In Simulink werden die o. g. Gleichungen verwendet, um die in der Funktionsstruktur genannten Blöcke mit Leben zu füllen. Das Simulink liegt hier: Datei:Fahrzeugmodell2017a.zip.


Abb. 4 zeigt die Subkomponente zur Berechnung der Gierrate, aus der mittels Integration (1) der Gierwinkel berechnet wird.

Abb. 4: Simulink-Modell zur Bestimmung der Gierrate und körperfesten Geschwindigkeit in den Punkten M und D

Dies ist der Winkel zwischen den x-Achsen der Koordinatensysteme I und K. Die Parameter in blau (4) werden den beiden Blöcken (3) und (4) zur Verfügung gestellt, worin die Geschwindigkeit in K-Koordinaten in den Punkten M und D bestimmt wird.


Diese beiden körperfesten Geschwindigkeiten werden in der nächsten Subkomponente aufgegriffen, siehe Abb. 5.

Abb. 5: Simulink-Modell zur Bestimmung der Inertial-Geschwindigkeit in den Punkten M und D und Integration zur Positionsbestimmung

Hier wird mittels des Gierwinkels die aktuelle Transformationsmatrix zwischen den Koordinatensystemen I und K ermittelt (Transformation von K nach I, Block (1)). Damit ist nun die Transformation der körperfesten Geschwindigkeiten in das Intertialsystem mölglich (2). Die reine Integration ohne Berücksichtigung von Drehtermen ist nur im I-System erlaubt, sodass nun diese Inertialgeschwindigkeiten durch Integration (3) und (4) in absolute Positionen in I-Koordinaten umgerechnet werden können!

Komponententest

Da es sich bei dieser Entwicklung um die einer einzelnen Komponente handelt, schließt der Komponententest mit dem Testbericht die Entwicklung ab (vgl. Tabelle 2).
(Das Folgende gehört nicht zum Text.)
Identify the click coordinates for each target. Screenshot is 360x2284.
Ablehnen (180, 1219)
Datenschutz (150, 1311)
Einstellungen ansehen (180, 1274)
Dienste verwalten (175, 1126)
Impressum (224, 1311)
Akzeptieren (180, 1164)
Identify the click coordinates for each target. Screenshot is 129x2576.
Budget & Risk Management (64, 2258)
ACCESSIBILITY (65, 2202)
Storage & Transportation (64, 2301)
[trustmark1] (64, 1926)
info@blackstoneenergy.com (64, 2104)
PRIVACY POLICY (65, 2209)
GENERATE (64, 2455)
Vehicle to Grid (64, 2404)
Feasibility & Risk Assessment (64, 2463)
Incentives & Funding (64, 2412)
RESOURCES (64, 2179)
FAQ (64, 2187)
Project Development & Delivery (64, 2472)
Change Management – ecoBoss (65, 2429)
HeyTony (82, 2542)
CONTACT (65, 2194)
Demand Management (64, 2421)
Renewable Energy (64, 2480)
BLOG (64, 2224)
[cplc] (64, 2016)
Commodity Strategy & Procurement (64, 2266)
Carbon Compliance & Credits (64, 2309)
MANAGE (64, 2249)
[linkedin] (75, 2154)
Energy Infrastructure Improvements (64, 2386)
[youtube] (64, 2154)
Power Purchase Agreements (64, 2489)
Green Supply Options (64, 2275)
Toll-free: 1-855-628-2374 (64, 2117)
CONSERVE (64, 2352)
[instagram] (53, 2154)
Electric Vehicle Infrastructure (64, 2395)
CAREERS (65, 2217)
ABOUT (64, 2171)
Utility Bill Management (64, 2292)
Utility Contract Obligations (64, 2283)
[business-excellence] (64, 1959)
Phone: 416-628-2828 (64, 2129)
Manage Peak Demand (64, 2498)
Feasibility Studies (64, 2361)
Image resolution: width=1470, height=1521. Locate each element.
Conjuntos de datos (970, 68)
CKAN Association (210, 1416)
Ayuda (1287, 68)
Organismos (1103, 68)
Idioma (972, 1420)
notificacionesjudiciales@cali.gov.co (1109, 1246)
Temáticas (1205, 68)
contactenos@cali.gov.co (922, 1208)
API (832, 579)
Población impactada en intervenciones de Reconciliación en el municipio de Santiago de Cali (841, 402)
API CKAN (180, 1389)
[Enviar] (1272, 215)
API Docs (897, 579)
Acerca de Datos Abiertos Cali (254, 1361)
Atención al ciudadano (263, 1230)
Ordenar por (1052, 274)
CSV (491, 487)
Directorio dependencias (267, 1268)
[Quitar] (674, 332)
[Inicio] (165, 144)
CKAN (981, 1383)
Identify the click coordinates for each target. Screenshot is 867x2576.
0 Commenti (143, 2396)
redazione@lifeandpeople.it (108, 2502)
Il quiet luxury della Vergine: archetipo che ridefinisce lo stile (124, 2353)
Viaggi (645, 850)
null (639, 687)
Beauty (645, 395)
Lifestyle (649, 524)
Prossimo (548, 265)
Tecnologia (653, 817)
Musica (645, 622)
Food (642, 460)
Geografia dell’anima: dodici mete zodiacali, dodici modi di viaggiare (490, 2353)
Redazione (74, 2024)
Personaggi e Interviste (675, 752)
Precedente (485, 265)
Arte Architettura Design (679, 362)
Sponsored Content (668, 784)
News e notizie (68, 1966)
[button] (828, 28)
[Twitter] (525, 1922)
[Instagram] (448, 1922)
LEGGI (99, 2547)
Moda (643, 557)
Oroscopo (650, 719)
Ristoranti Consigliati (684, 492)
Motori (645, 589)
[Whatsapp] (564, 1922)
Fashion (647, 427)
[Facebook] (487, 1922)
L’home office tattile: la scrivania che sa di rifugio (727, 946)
ID Testfallbeschreibung Eingang Eingang Erwartetes Ergebnis Testergebnis Testperson Datum
Tabelle 2: Testbericht für den Komponententest
1 Das Fahrzeugmodell steht. 0 0 Alle Ausgänge sind Null. OK Prof. Göbel 10.06.2017
2 Das Fahrzeugmodell fährt eine Rechtskurve. 1 0 Rechtskurve: Negative Gierrate, negativer Gierwinkel. OK Prof. Göbel 10.06.2017
3 Das Fahrzeugmodell fährt eine Linkskurve. 0 1 Linkskurve: Positive Gierrate, positiver Gierwinkel. OK Prof. Göbel 10.06.2017
4 Das Fahrzeugmodell fährt geradeaus. 1 1 Keine Gierrate und Gierwinkel, . OK Prof. Göbel 10.06.2017

Als Abschluss dieses Artikels zeigt Abb. 6 eine Ergebnisdarstellung der Fahrzeugbewegung in I-Koordinaten (Draufsicht).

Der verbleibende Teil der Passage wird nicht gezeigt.